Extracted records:
'''
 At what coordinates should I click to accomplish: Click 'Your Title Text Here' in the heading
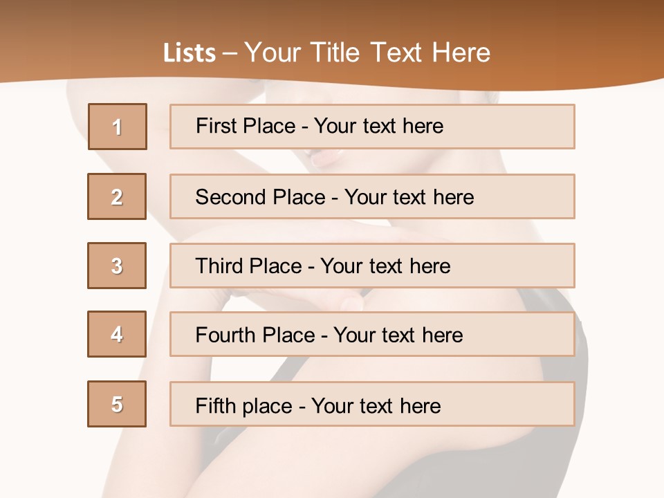click(x=367, y=53)
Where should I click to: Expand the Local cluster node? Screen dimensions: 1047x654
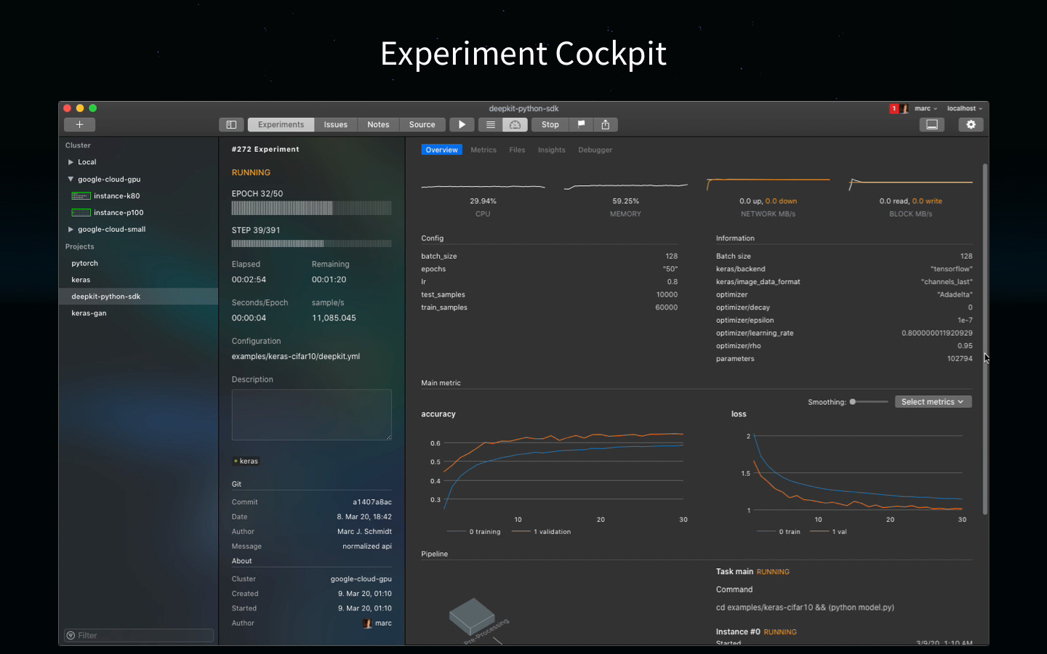tap(71, 161)
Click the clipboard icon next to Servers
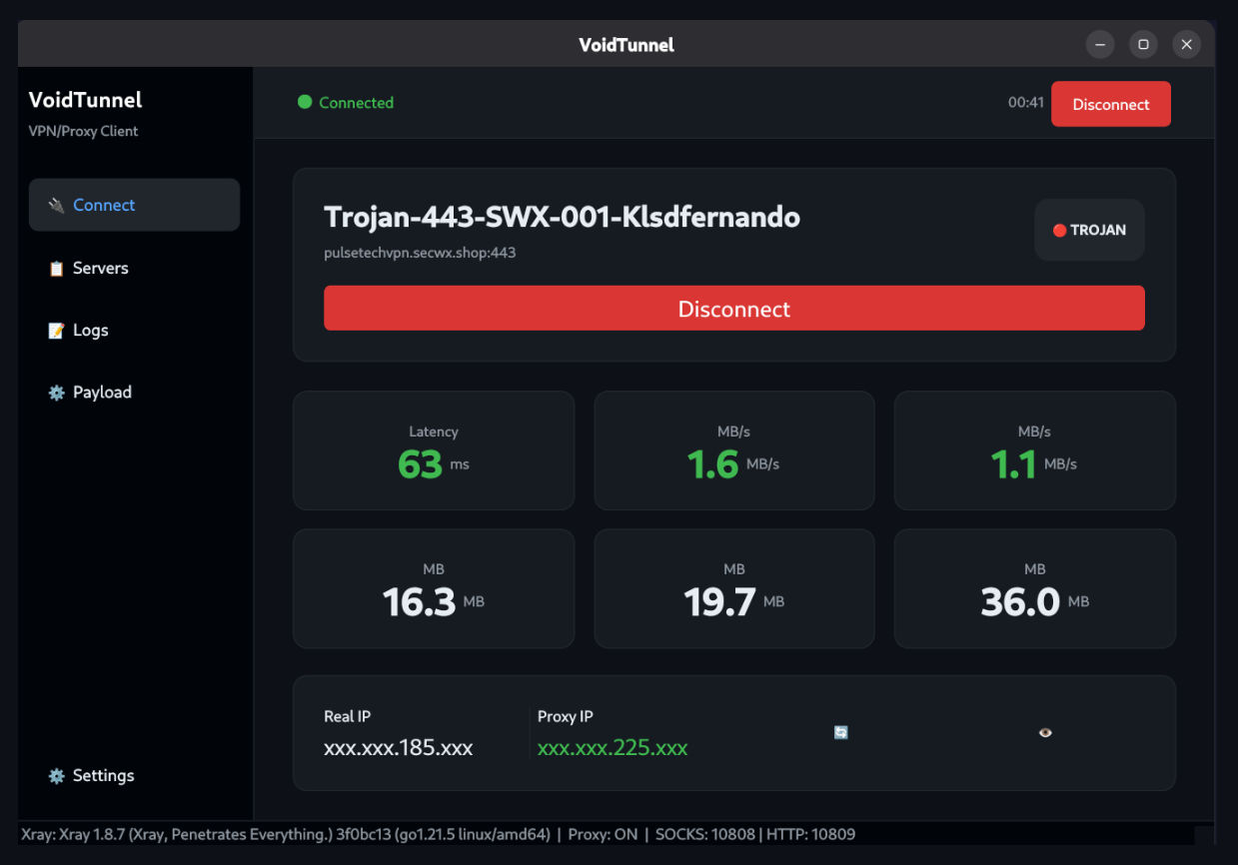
'''
* _Assignment_:
Output the data above verbatim, pictures excluded.

* _Exercise solution_:
 At what coordinates should I click to accomplish: Click 'Your Title Text Here' in the heading
click(x=367, y=53)
Where should I click to: Expand the Local cluster node? Screen dimensions: 1047x654
tap(71, 161)
Click the clipboard icon next to Servers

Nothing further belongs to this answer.